A cross-platform open-source library for predicting the behavior of web users. WBPL allows training prediction models from server logs. The proposed library offers support for three of the most used webservers (Apache, Nginx and Lighttpd). Models can then be used to predict the next resources fetched by users and can be updated with new logs efficiently. WBPL offers multiple state-of-the-art prediction models such as PPM, All-K-Order-Markov, DG, and CPT (Compact Prediction Tree). Experiments on various web click-stream datasets shows that the library can be used to predict web surfing or buying behaviors with a very high overall accuracy (up to 38 %) and is very efficient (up to 1000 predictions /s). This library was first introduced at the conference ISMIS 2014 in Denmark [1].
This library is still a work in progress
An experiment consists in comparing one or more sequence prediction models on a dataset. A web GUI is available to help you setup an experiment.
###Prerequisite on the server (for Debian or Ubuntu): A web server which can execute PHP such as Apache or Nginx.
$ sudo apt-get install apache2 php5
Java 8 installed
$ sudo add-apt-repository ppa:webupd8team/java
$ sudo apt-get update
$ sudo apt-get install oracle-java8-installer
Screen or equivalent installed
$ sudo apt-get install screen
###Steps:
Clone this repository on your server in a directory accessible via HTTP (e.g.: /var/www/)
$ mkdir /var/www/IPredict
$ git clone https://github.com/tedgueniche/IPredictTheWeb/ -C /var/www/IPredict/
Run the java binaries in a screen
$ cd /var/www/IPredict/java
$ screen
$ java -jar release/IPredictTheWeb_last.jar
Access the web GUI (/var/www/IPredict/www/index.html) with you browser.
Choose a data source (pre-made or custom) and the number of sequences to consider. Pre-made datasets are available in the application and described in [1,2]. A custom log file from one of the three supported platform (Nginx, Lighttpd, or Apache) can be uploaded.
Select one or more prediction models for comparison. Each model has its own set of parameters that needs to be set. All the predictors do not perform equally well in all situations. Therefore, it is recommended to test them all for a given dataset.
Select parameters to indicate how to compare the selected prediction models. These parameters are independent of the choice of prediction models.

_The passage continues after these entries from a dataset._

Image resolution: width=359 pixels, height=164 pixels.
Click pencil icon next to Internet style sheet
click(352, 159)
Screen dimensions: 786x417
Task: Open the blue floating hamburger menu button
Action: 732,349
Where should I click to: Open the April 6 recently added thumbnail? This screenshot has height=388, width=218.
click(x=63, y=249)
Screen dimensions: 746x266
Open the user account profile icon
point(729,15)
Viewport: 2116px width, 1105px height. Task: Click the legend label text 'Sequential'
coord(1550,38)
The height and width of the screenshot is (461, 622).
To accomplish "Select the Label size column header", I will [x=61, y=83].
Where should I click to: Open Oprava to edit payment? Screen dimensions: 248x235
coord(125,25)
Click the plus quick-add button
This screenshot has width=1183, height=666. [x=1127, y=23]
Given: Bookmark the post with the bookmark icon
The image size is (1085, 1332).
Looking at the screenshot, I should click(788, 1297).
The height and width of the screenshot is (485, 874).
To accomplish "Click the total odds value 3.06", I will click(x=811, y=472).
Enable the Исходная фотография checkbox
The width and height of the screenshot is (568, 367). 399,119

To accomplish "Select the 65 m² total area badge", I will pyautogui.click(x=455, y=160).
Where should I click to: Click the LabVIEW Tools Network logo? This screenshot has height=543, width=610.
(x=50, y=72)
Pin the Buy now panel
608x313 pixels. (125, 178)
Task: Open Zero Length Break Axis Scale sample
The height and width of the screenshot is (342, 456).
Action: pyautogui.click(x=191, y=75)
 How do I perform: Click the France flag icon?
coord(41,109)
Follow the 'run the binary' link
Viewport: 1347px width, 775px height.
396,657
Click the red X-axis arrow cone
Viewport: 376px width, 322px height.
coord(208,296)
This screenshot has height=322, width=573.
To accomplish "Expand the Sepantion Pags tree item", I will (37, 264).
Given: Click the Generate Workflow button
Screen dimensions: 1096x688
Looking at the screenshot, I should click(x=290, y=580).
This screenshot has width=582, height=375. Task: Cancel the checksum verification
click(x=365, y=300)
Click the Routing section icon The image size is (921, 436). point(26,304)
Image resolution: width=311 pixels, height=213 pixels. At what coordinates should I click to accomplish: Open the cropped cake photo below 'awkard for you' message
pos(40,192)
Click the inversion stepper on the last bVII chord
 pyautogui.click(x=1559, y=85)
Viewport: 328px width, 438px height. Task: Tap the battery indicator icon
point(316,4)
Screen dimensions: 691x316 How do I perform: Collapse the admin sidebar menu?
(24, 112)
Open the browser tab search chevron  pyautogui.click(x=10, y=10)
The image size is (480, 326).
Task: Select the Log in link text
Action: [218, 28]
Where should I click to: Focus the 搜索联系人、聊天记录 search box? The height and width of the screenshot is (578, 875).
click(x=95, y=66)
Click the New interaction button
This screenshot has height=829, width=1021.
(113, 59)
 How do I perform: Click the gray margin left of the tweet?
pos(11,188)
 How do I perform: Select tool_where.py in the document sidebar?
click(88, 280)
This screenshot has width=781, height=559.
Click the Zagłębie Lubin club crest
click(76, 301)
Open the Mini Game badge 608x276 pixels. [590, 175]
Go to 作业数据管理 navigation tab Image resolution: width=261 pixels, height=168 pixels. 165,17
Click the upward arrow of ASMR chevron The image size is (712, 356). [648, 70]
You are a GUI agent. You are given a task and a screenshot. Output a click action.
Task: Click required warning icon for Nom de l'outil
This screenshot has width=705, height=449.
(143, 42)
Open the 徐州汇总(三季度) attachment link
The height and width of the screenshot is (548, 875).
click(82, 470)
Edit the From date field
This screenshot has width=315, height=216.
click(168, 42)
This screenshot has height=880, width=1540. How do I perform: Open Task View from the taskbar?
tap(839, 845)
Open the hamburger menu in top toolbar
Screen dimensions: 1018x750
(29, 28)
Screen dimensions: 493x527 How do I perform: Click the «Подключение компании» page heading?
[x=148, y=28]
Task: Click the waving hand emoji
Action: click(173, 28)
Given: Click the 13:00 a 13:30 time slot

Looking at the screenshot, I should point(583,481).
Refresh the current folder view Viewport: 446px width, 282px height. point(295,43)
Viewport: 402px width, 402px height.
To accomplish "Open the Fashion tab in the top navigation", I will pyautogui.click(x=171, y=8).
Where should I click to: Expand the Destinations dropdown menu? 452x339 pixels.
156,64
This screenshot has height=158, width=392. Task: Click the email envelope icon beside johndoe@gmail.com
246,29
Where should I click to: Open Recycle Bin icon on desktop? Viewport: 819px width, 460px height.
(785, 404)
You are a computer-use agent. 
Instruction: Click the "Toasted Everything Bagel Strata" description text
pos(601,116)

Click on the "Start Experiment" button to launch the experiment. All the parameters are sent via ajax to a PHP script (www/run.php). The request is then interpreted and executed by the IPredict framework. The results are returned to the GUI in JSON.
[1] Gueniche, Ted, et al. "WBPL: An Open-Source Library for Predicting Web Surfing Behaviors." Foundations of Intelligent Systems. Springer International Publishing, 2014. 524-529.
[2] Gueniche, Ted, Philippe Fournier-Viger, and Vincent S. Tseng. "Compact Prediction Tree: A Lossless Model for Accurate Sequence Prediction." Advanced Data Mining and Applications. Springer Berlin Heidelberg, 2013. 177-188.